• **Selected passage**

This was by no means the end of my instinctive decisions.  Things got curiouser and curiouser.  The next change involved my reading.  I have a large collection of cookbooks and books on food that I have not had time to look at.  It seems a bit ridiculous to spend a precious hour perusing these when I cannot possibly try the recipes immediately, and when there is a long list of already pending chores to be attended to.

But I just felt like reaching out for those books - and so I did; thus I began reading about food once more.

This feels absolutely right and it leaves me with happy, intriguing thoughts on cooking and eating.  To my surprise, this has also led to ideas on clearing and tidying up, beginning (not surprisingly) with the kitchen.  One step paves the way for the next, and I find myself carrying out my pending chores in an unplanned but simple manner (they are far from over, in case you would like to know!).

I have seen this ease and efficiency when the spirit (a word I use, but others may put it differently) expresses itself - a non linear, ill defined path that a computer would not be able to traverse, but which humans can do effortlessly at times.  Often it results in the feeling, "Why didn't I think of this before?"

I am grateful for all the help and happiness I received this year through various people, near and far.  Many friends reached out to us during our time of grief, the thoughts and feelings they shared helped to comfort us and fill a void.

Screenshot grounding data
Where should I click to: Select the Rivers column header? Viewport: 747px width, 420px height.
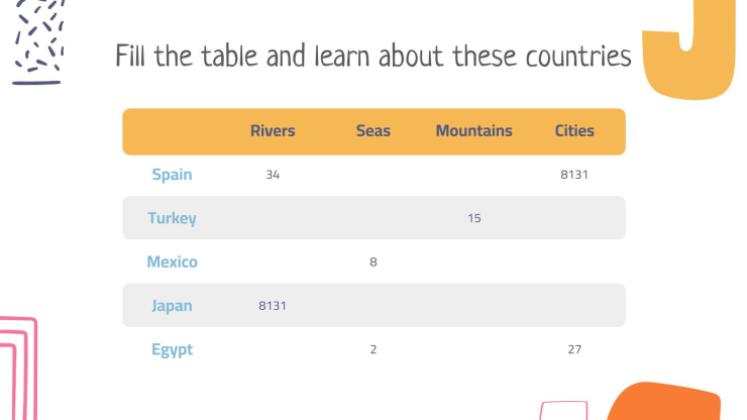(x=273, y=131)
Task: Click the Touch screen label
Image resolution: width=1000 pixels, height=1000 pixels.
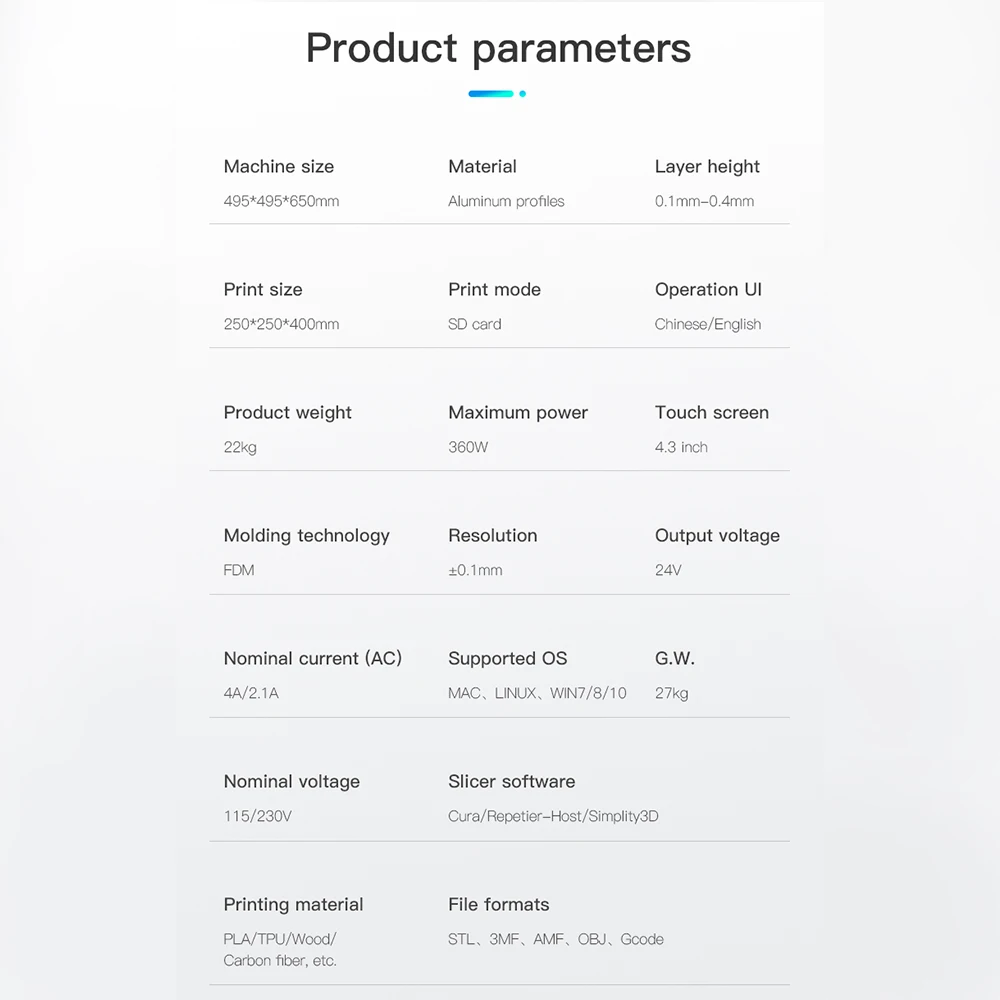Action: 712,412
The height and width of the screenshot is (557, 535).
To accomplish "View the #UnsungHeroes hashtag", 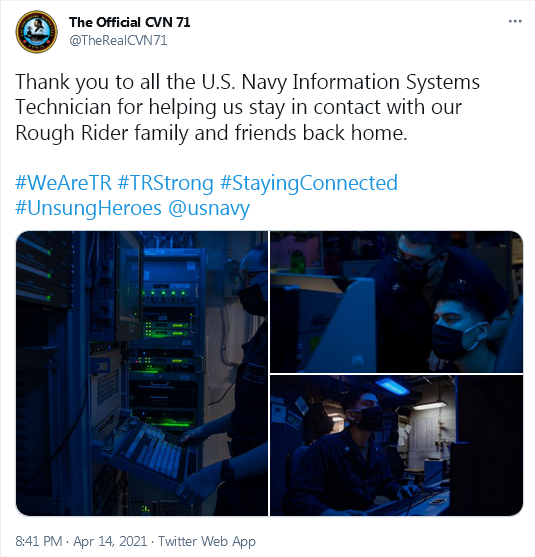I will click(x=88, y=208).
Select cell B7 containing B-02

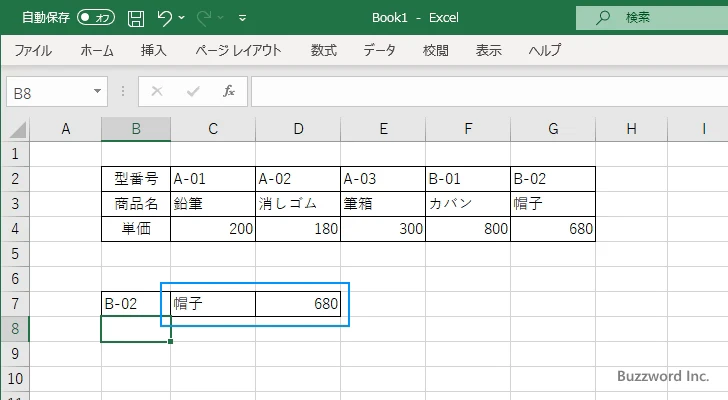click(135, 304)
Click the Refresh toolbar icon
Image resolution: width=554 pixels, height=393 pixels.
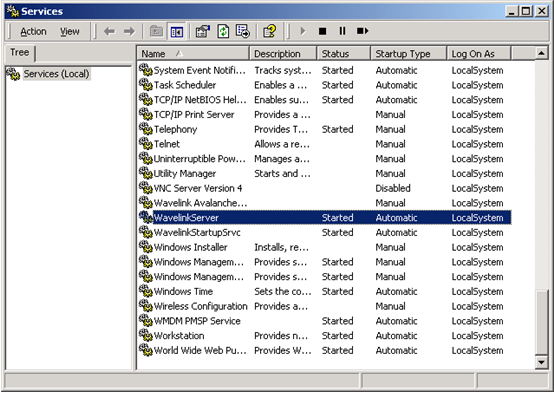(223, 31)
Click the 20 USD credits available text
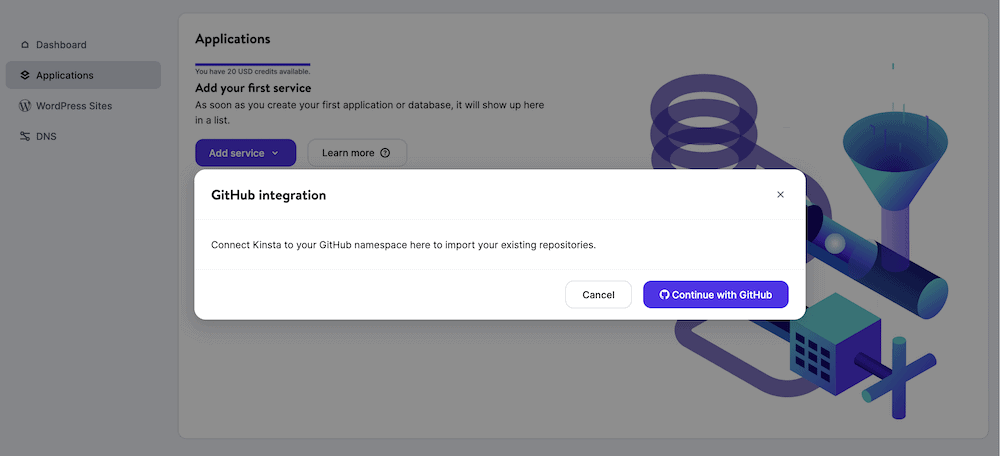 (252, 72)
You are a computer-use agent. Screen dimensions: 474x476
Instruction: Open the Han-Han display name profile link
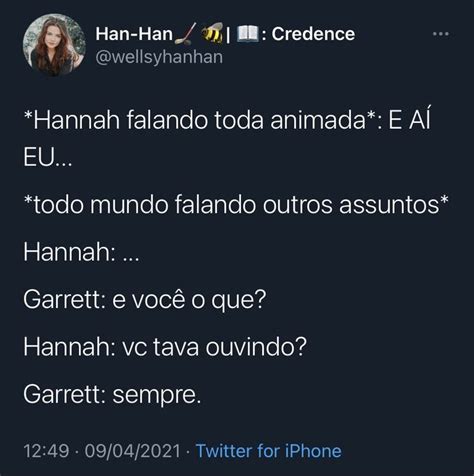(134, 34)
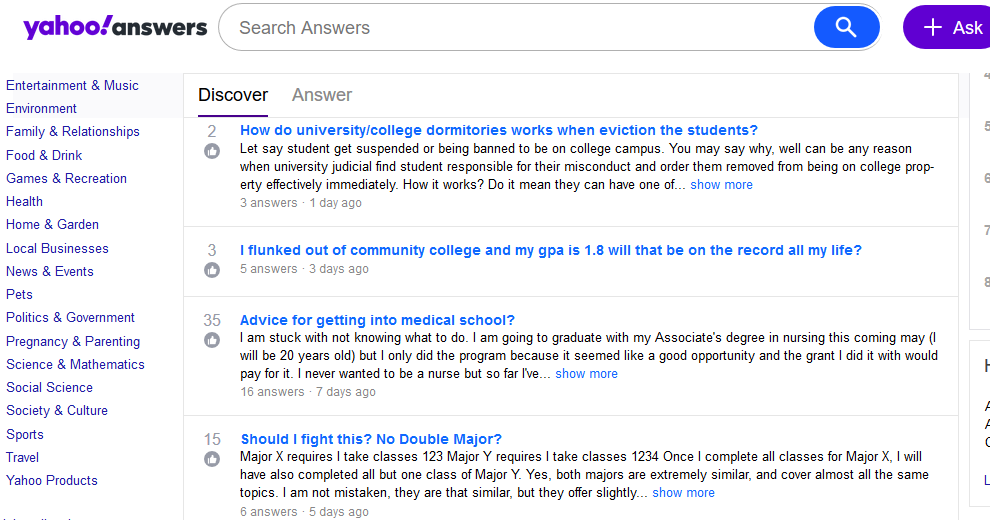Like the community college GPA question
Image resolution: width=990 pixels, height=520 pixels.
tap(212, 270)
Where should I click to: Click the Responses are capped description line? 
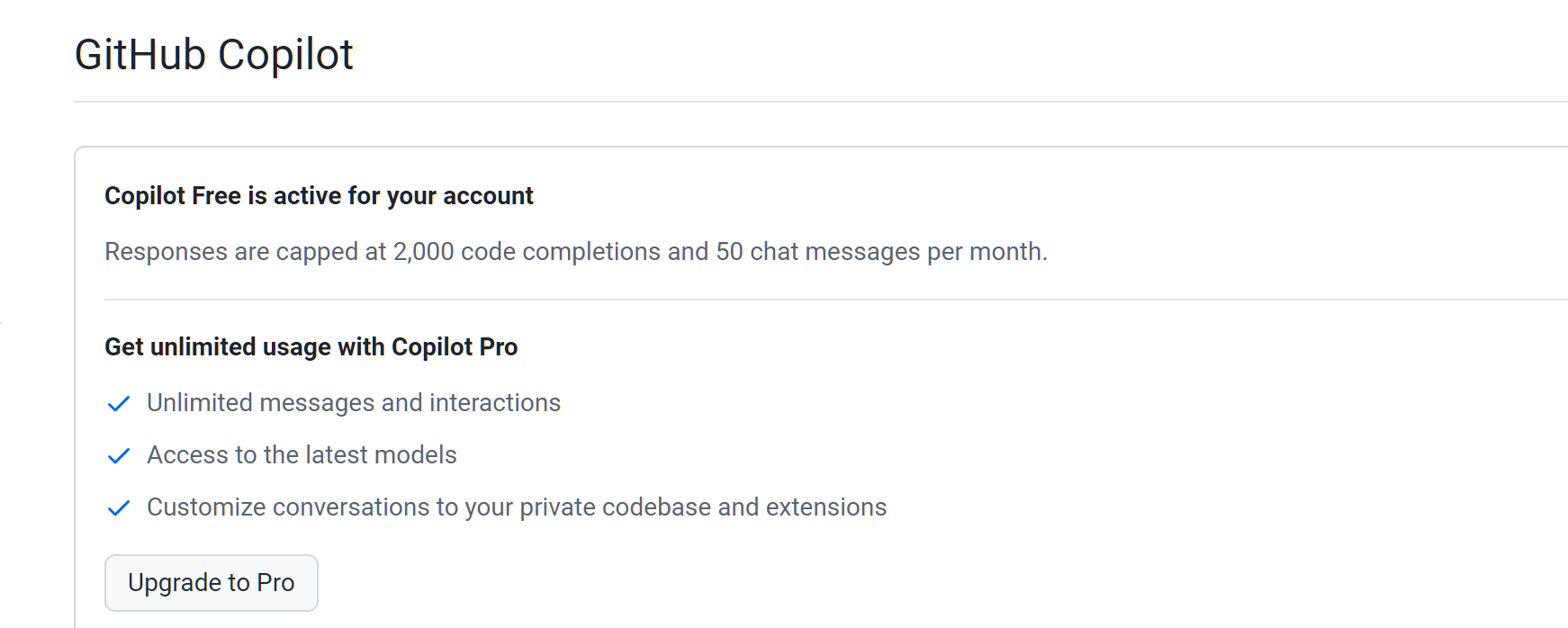coord(576,252)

• **Activity list**
[A] Copy the reflection on instinctive decisions word for word, from "I have seen" up to and including "fill a void.".
[B] In the reflection on instinctive decisions, what does the writer say they have a large collection of?
[C] Write what comes next in the reflection on instinctive decisions, picking up after its final sentence.

• **Per-task answers**
[A]
I have seen this ease and efficiency when the spirit (a word I use, but others may put it differently) expresses itself - a non linear, ill defined path that a computer would not be able to traverse, but which humans can do effortlessly at times.  Often it results in the feeling, "Why didn't I think of this before?"

I am grateful for all the help and happiness I received this year through various people, near and far.  Many friends reached out to us during our time of grief, the thoughts and feelings they shared helped to comfort us and fill a void.

[B] Cookbooks and books on food.

[C]
Apart from this, there were acquaintances and friends, new and old, who made a difference to my life this year.  I'm mentioning a few of them-

Our cook in Delhi, Pushkar, who spent his own money in keeping the household going while my mother-in-law was in hospital, and did not even mention it until he was asked when his last salary had been paid.  He knows what each person likes to eat and makes a special effort to cook these when we visit, without our asking.

My driver, Busanna, who received a call yesterday morning, telling him that his young nephew had died in the village.  He was driving Nayan and me to school and did not tell me until we reached.  He tried to make arrangements to go home once his driving duty for the day ended, but this meant he would miss the funeral, and so he decided not to go.  I was making arrangements for another driver but he said it would not be necessary.

These are the kinds of people upon whom we depend, without whom our lives would be much harder and less happy, and it is only fair (as Pushkar requested while talking at my mother-in-law's memorial) that they be treated with consideration and compassion.

Other people, who, by being what they are, have enriched my life, and that of my family-

Nora, a wonderful friend, and a gifted acupuncturist, whose wisdom and love always help me while I am faltering (and whose writing I love to read).

Danny, whose quest for tribal carpets leads him to central Asia, but also to Bangalore, where his carpets now have a happy home.  He spontaneously and very kindly offered his newly set up carpet studio as a place to hold a memorial for my mother-in-law, and it was the perfect place for such an occasion.  His family- Renuka, Luri and Tulu, who bring us great happiness in little ways.

Prakash, one of the last few accordion players in the country, who plays just because he wants to (and has an immense repertoire of music stored in his head) - who deals with family responsibilities with the same apparent ease that he displays while playing his music.

Amit, the jazz guitarist, who is trying to make a place for himself in busy LA, but who always has time for us when he's visiting Bangalore.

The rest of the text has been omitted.